The JPMorgan loss shows the need for banks' senior managers to have effective risk models and accountability for failure, and for regulators to have clear understanding of banks' exposures and risk-management systems, Wolin said.
Senator Sherrod Brown, who asked Curry to respond to questions about the JPMorgan losses in a June 1 letter, said he is concerned about the regulator's relationship with Wall Street, something he has criticized the OCC about in the past.
When it comes to Curry, “I want to see him prove that that's not going to be the case from here on out,” Brown, an Ohio Democrat, said in an interview.
One issue raised by Brown in his letter is the agency's oversight of how JPMorgan measured its “value at risk,” or VaR. Dimon, in the May 10 call with investors, said the chief investment office used a new model that later proved to be “inadequate.”

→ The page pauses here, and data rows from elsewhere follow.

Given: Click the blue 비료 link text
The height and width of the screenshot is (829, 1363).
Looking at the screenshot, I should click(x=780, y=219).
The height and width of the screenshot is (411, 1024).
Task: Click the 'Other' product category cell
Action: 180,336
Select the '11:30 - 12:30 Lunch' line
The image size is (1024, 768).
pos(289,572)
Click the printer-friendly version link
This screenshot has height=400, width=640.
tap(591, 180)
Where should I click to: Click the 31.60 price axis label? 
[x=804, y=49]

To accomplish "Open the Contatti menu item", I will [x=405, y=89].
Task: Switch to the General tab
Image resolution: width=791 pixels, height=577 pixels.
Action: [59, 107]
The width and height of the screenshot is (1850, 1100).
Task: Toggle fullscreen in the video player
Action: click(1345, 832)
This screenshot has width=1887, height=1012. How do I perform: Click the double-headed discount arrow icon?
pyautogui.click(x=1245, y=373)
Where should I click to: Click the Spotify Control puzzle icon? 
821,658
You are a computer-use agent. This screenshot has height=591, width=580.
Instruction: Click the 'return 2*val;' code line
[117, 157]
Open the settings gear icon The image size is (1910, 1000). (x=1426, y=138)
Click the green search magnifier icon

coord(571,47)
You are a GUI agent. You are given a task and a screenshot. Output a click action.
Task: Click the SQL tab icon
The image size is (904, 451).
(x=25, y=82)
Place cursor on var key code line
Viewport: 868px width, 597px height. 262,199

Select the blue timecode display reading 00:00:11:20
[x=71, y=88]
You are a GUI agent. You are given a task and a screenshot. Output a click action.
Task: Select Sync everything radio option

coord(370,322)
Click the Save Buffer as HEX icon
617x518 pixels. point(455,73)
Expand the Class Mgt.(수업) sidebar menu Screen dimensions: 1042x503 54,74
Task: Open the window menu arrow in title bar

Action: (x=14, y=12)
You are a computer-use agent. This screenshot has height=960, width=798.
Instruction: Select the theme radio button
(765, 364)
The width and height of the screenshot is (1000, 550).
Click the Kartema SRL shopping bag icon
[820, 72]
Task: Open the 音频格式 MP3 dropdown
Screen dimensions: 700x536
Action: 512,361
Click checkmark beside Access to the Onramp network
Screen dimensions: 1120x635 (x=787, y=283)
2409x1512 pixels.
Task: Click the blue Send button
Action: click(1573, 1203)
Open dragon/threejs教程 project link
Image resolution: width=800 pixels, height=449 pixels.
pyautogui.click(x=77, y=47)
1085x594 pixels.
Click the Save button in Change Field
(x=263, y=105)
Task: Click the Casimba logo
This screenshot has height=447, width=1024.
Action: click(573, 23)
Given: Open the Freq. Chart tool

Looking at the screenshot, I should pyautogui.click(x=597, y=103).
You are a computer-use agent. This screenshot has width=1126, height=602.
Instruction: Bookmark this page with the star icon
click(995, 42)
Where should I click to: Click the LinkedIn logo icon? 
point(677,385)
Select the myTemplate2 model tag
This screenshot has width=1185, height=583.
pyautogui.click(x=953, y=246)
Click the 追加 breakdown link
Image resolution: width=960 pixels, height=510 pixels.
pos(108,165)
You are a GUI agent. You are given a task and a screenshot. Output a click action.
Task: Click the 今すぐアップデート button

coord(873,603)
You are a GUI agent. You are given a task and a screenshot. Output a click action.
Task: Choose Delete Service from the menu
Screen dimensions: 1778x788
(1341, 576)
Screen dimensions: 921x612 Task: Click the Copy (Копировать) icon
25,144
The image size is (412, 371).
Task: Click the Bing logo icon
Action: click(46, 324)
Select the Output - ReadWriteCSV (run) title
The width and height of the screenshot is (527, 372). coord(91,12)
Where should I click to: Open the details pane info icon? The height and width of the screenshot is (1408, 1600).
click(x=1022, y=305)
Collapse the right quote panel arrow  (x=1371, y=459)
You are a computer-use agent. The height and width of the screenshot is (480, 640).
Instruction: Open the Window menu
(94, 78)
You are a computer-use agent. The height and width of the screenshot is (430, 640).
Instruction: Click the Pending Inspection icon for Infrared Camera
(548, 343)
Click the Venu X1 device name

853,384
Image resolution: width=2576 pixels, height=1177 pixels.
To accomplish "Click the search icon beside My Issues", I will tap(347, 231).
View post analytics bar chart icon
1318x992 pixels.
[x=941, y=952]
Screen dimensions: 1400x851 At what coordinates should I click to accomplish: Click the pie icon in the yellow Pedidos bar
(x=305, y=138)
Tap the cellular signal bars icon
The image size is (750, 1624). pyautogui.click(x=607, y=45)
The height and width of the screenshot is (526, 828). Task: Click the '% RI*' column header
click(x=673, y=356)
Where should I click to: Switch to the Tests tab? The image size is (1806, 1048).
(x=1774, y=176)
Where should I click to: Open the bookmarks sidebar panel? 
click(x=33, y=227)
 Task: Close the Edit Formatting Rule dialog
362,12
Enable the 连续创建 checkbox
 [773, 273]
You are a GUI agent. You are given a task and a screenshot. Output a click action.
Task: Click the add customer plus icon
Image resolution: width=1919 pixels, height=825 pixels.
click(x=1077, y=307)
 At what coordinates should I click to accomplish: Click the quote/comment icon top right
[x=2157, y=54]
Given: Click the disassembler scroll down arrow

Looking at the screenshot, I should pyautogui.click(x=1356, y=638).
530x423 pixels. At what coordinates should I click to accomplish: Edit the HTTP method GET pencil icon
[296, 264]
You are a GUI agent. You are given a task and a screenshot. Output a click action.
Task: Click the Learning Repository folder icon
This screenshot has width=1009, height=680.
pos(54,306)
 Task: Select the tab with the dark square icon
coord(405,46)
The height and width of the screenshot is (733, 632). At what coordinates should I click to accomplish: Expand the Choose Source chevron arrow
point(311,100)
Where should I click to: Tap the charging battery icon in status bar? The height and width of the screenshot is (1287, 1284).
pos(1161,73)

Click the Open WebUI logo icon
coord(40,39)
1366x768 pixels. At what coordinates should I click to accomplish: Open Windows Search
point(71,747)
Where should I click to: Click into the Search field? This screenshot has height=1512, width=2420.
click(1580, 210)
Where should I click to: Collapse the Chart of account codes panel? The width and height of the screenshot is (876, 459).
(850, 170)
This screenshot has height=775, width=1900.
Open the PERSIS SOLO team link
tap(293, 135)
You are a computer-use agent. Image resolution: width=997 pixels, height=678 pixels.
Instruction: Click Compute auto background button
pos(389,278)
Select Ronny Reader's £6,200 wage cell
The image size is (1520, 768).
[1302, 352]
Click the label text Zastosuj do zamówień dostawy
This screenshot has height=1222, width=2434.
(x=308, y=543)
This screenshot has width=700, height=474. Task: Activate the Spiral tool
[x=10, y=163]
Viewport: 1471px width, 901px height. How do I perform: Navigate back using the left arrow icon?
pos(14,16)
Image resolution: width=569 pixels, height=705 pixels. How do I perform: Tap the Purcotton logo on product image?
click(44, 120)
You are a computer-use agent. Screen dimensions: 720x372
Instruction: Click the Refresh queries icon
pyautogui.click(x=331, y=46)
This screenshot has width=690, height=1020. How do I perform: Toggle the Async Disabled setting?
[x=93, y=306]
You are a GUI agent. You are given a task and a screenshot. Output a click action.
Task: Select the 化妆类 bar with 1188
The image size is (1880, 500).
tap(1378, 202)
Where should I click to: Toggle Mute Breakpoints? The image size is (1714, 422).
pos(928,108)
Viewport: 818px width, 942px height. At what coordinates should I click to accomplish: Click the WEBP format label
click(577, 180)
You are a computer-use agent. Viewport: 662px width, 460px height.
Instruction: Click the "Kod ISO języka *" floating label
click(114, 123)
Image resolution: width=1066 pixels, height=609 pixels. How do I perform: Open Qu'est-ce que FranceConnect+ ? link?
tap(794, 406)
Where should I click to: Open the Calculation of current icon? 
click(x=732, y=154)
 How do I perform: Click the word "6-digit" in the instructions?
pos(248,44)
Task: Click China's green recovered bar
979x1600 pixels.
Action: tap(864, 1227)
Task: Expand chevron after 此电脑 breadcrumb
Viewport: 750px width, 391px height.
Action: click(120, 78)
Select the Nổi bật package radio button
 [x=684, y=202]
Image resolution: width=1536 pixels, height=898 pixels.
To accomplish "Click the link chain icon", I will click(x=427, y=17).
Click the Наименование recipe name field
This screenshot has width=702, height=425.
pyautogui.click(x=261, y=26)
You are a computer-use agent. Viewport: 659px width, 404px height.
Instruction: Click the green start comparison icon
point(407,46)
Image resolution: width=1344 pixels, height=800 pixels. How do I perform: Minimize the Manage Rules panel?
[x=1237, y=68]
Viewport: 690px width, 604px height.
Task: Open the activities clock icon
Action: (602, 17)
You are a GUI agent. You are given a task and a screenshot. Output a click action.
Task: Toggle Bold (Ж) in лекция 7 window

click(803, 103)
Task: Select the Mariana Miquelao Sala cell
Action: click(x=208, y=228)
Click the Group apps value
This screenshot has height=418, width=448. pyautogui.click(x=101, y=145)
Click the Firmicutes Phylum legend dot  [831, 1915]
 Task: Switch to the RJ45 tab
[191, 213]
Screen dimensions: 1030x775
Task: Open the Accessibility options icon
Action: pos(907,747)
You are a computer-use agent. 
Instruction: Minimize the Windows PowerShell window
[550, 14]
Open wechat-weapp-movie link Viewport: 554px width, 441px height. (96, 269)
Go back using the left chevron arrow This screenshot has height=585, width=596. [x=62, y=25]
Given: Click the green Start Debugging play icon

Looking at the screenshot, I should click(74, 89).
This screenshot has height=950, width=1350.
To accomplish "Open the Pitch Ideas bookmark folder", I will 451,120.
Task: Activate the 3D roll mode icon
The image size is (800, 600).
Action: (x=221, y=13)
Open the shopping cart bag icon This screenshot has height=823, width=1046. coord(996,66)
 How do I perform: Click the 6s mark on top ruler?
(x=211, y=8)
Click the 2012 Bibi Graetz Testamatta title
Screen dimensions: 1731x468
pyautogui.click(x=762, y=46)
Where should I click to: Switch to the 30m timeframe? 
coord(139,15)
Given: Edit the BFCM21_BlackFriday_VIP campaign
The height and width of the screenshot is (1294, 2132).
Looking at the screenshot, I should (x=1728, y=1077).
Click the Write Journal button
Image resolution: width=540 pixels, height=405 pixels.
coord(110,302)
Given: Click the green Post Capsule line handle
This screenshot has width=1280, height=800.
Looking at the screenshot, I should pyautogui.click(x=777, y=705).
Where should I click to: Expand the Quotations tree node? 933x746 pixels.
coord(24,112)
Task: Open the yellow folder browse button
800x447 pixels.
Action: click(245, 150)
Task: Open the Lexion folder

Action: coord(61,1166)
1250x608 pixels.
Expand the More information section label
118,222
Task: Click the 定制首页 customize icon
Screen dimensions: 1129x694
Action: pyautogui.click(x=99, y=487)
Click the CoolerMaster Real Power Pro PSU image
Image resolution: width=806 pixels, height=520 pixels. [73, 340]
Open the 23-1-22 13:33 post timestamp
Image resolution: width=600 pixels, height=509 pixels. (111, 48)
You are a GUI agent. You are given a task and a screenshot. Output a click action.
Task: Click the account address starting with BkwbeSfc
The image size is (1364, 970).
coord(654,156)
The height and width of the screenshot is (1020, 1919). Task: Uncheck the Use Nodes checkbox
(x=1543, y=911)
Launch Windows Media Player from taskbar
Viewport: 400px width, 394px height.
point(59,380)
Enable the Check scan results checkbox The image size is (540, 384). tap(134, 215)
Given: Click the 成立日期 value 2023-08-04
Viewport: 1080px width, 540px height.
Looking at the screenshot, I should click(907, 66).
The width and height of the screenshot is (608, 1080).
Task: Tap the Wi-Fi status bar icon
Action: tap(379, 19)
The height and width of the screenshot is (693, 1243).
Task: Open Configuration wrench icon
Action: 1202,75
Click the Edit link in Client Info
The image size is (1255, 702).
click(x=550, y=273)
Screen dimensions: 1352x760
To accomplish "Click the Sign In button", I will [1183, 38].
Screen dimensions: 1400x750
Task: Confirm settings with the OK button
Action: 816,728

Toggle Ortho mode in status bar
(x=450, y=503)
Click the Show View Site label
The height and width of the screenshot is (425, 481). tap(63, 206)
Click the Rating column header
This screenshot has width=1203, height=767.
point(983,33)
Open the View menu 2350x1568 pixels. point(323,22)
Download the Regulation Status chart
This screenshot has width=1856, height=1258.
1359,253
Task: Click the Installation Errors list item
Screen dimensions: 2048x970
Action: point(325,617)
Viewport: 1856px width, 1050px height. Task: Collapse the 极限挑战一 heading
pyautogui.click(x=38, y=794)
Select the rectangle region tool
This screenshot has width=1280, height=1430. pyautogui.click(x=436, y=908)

SEC Chairman Mary Schapiro said in congressional testimony last month that the agency is “very focused” on determining whether JPMorgan appropriately disclosed changes it made during the first quarter to the VaR calculation. A company's VaR is a measure of how much the company estimates it could lose on trading on 95 percent of days.
Curry said his agency's review includes assessments of risk measurements “including models, limits, stress scenarios, and changes to those tools during the period in question.”